Comment on NVIDIA GPU Versus AMD GPU
From a poster on Seeking Alpha, grxbstrd, who is a long-time NVIDIA investor and who is very knowledgeable:
"They convinced me to invest in AMD to diversify my NVIDIA holdings."
Okay, sorry to hear. thanks for the honest reply. Here are some thoughts on your initial post:
To be clear, Aldeberen was built to provide the heavy lifting grunt in the world's (or perhaps U.S.'s) first "exascale" class supercomputer, a billion billion operations per second. Supercomputers have traditionally been ranked by their 64-bit (double precision) floating point performance.
Nvidia deprioritized 64bit in A100, their view was the computation requirement for AI is lower precision, 8-bit or even 4-bit precision in some cases. So they made sure 32-bit and lower precision was their focus and it performs well, especially with their tensor core technology.
AMD on the other had was given a requirement for double precision, they had to have peak performance in the highest precision format in order to win the crown. What was the cost? They paid a huge die-area penalty to get there. *And* AMD uses two chips in one package to get the job done -- in reality all these comparisons are using two chips vs a single A100 (AMD's message is device to device). Finally, to my knowledge this part does not contain tensor core technology, a matrix multiply and add function that is very beneficial to AI. So let's just conclude AMD targeted this part to steer clear of Nvidia's domain, AI.
But beyond that nitty gritty, I want to bring the conversation back around to your comment about "strong competition."
Is a school bus a "strong competitor" for a drag racer? Depends on what you're measuring. One carries one passenger really fast (and dangerously), the other carries a lot of passengers slowly and safely. My point is these two products really serve different markets.

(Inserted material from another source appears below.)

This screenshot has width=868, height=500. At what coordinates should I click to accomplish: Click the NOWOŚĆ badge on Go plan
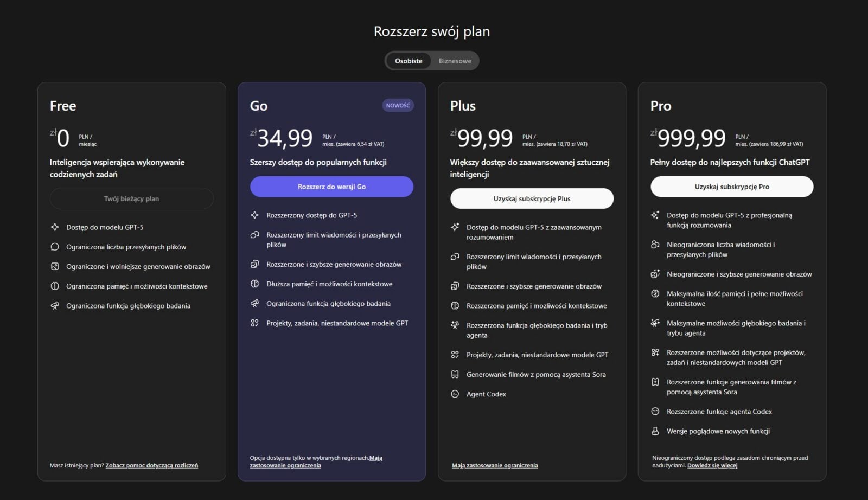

Aldebaran is looking to compete in a market A100 never targeted.
Is Aldebaran faster than A100 in FP64? Of course it is, 64Bit performance was what they set out to slay in a decades long dream of exescale. AMD gets bragging rights.
I think the meaningful question is: Do those bragging rights translate to meaningful business opportunity?

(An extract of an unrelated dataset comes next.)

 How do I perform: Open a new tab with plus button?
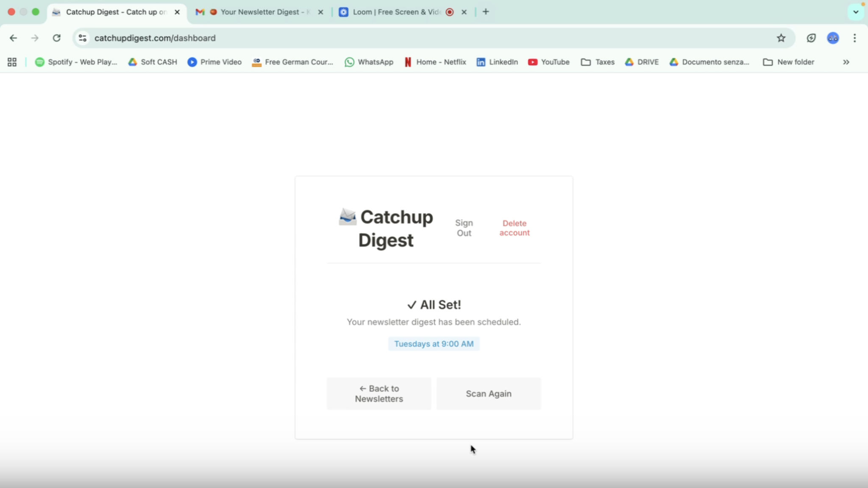486,12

I’m fairly convinced AMD will struggle with traction outside their government contracts with this GPU. In fact, Lisa said she doesn’t expect any Data Center GPU traction until 23 or later (perhaps infinity?). Beyond these DoD/DoE systems, AMD has a tiny amount of software support for HPC and that's detrimental to their effort. I'd predict that's what articles spotlight in a negative way when more thorough reviews/discussion take place.
Last point I want to address is the AMD fans. They can be convincing, for sure. But AMD has a limited future. Why? Because AMD's business is taking market share from others, not creating it out of thin air like NVDA does.
If you want to hop back and forth between these two investment locomotives be my guest. But at some point Intel will get their act together. NVDA on the other hand is AAA investment quality, leading technology in this new universe of dense computational opportunity, and they have developed the tools to harness it. Their ideas are being applied to many many different greenfields in technology (AI, Robotics, Self driving, Omniverse etc). A few years ago those markets basically didn't exist, GPUs and nvidia's foresight and persistence exploded them into existence. Interestingly AMD led NVIDIA in GPUs years ago, now they are basically marginalized in the sector. That is because of deep thinking and strategic investing by Nvidia that AMD couldn't match. The potential is many many times the size of PC silicon market. AMD has demonstrated no leadership ability to understand or target similar opportunities. And I'd invite any of the AMD fans to come over and debate it.
Cheers, Frank |